Population (2026-01-01)
- • Total: 204
- • Density: 46.7/km^{2} (121/sq mi)
- Time zone: UTC+1 (CET)
- • Summer (DST): UTC+2 (CEST)
- Postal code: 398 18
- Website: www.zvikovskepodhradi.cz

= Zvíkovské Podhradí =

Zvíkovské Podhradí is a municipality and village in Písek District in the South Bohemian Region of the Czech Republic. It has about 200 inhabitants. The municipality is known for the Zvíkov Castle, which is protected as a national cultural monument.

==Etymology==
The initial name of the settlement was just Podhradí, meaning 'area below the castle' in Czech.

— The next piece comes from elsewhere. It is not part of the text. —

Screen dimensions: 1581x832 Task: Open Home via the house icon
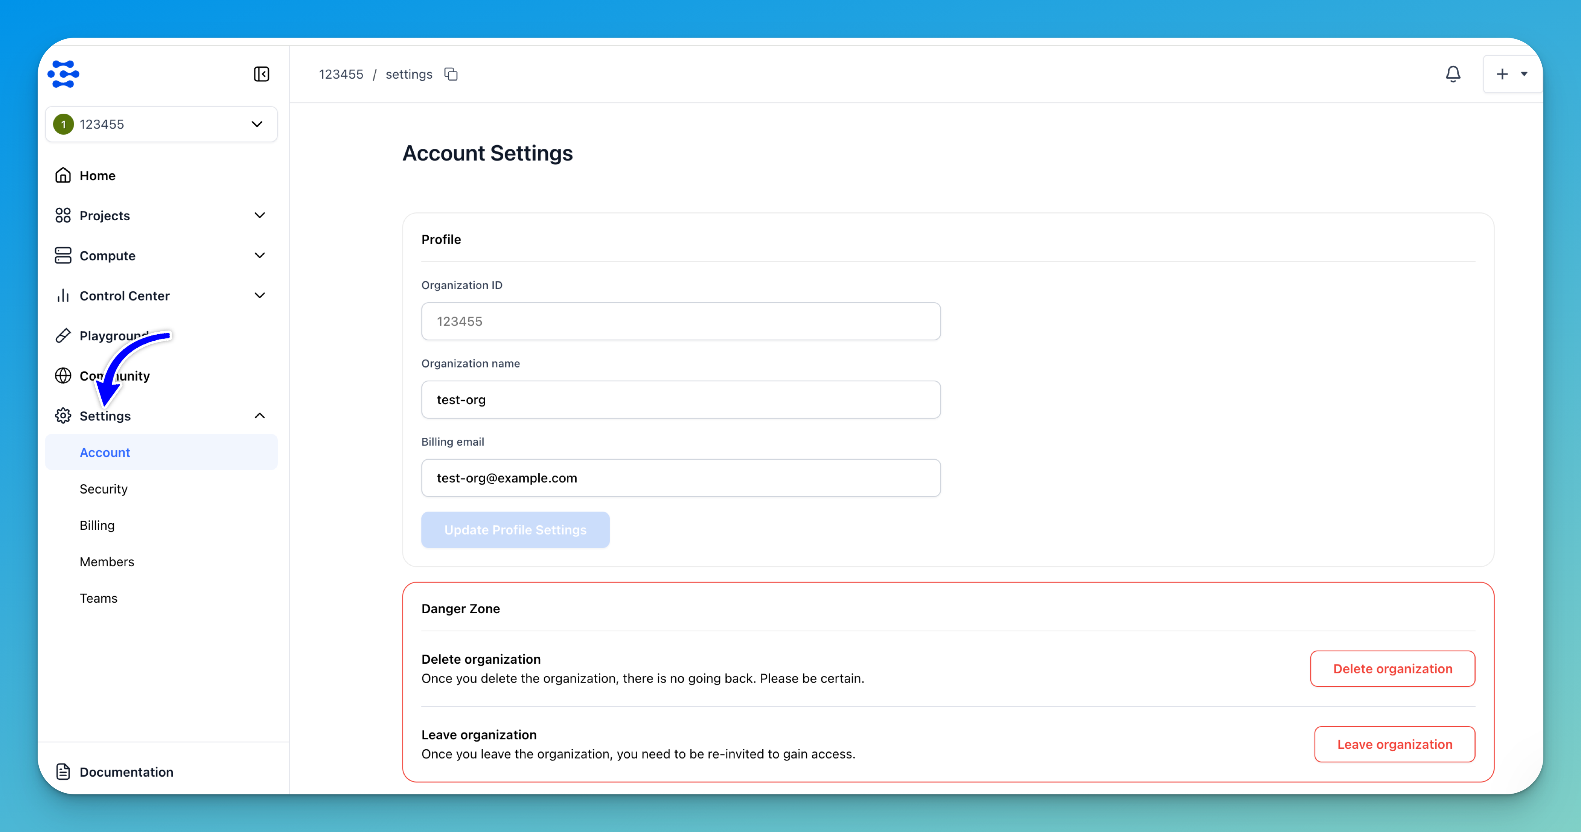(63, 176)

In 1924, it was renamed Zvíkovské Podhradí ('Zvíkov's area below the castle').

==Geography==
Zvíkovské Podhradí is located about 13 km north of Písek and 53 km north of České Budějovice. It lies in the Tábor Uplands. The highest point is at 416 m above sea level. The municipality is situated at the confluence of the rivers Vltava and Otava, on the shores of the Orlík Reservoir, which is built on both of these rivers.

==History==
The Zvíkov Castle was probably founded by King Ottokar I in the first half of the 13th century. After the Přymslid dynasty died out, the Zvíkov Castle and the estate were owned by the noble families of Rosenberg, Švamberk and Eggenberg. From 1719 until 1948, it was owned by the Schwarzenberg family.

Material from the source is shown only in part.